Can i just clarify something above… Job 40:19 does not say a man can kill it…it says that only its maker (God) is able to come near it with a sword!
see below
1931 [e] 19
hū 19
ה֭וּא
6213 [e]
hā·‘ō·śōw
הָ֝עֹשׂוֹ
only He who made him
Art V‑Qal‑Prtcpl‑msc 3ms
5066 [e]
yag·gêš
יַגֵּ֥שׁ
can bring near
V‑Hifil‑Imperf.Jus‑3ms
. 2719 [e]
ḥar·bōw.
חַרְבּֽוֹ׃
His sword
N‑fsc 3ms
Anyway, moving on from the above issue…
from a literary perspective, are these writings from Job really ambiguous statements? I am not English expert, I have tended to better understand the mechanics of mathematics. Even though I hold a university degree in Education, I am a bit of an English tragic (so I have to edit stuff all the time)
Despite my lack of English excellence, when i read the statements from Job above, I don’t read them as being ambiguous at all. They are pretty straightforward and i can easily develop a good picture in my mind about what these creatures [leviathan and behemoth] would have looked like and how they may have behaved based on Jobs’s descriptions. BTW the book of Job is not the only book of the bible that talks about these creatures (read Isaiah 27, Psalms 74 & 104)

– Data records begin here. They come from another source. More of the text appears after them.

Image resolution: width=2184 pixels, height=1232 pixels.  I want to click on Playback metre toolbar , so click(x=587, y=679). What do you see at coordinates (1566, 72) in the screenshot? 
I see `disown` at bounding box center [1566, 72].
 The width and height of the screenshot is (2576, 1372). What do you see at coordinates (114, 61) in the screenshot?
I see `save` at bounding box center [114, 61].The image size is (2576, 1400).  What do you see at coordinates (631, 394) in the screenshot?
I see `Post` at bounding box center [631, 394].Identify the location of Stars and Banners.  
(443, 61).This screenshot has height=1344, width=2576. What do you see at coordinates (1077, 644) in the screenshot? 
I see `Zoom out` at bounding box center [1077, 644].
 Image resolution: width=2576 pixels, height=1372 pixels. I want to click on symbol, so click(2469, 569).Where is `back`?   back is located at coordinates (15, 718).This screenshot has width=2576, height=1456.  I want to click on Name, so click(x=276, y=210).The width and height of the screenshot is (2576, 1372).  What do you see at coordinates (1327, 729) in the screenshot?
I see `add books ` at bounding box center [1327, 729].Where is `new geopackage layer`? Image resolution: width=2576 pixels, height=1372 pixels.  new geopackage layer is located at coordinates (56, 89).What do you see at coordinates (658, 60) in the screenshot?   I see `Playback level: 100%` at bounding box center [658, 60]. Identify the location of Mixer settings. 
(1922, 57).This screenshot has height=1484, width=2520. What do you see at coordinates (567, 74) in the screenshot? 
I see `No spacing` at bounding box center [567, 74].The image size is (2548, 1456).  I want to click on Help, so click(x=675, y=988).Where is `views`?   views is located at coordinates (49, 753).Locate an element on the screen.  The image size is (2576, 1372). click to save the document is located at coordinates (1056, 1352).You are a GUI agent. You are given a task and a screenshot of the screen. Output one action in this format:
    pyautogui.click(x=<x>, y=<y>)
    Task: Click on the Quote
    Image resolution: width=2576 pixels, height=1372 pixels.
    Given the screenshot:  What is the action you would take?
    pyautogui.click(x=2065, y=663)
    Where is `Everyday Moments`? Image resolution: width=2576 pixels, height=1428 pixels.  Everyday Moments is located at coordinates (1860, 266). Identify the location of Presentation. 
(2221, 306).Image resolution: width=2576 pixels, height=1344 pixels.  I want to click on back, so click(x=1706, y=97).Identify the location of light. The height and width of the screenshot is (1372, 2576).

To be honest, i think Darwinian extrapolations of what fossils looked like do a similar thing…the significant difference is, modern researchers, don’t have written accounts of the fossils from which to extrapolate anything. They have to hypothesize based on best guess. Guessing is never going to be as accurate as multiple written sources who have actually seen something (and no this isn’t the same as the lock ness monster…because there is no physical evidence of the animal…no bones etc. That is very very different from the biblical statements about leviathan or behemoth)
I really don’t see your argument as standing up on this to be honest…you are putting a claim out there that goes against your own side and doesn’t actually hurt YEC at all. Its not really productive to the validity of a claim to argue something is a fairytale when written evidence clearly disputes and even comprehensively refutes that part of said claim.
My point is, i can show a written history going back well in excess of 2500 years (with few gaps) that comprehensively supports the biblical view of history. This evidence has a large number of written statements that are found outside of the bible…they are from other sources, from different regions, many of whom did not even believe in God. Please note, i am not making the claim of a deity here (yes i am obviously a believe in God as a deity), my point above is focusing on the point that the written tradition is validated externally to that which is written in the bible account.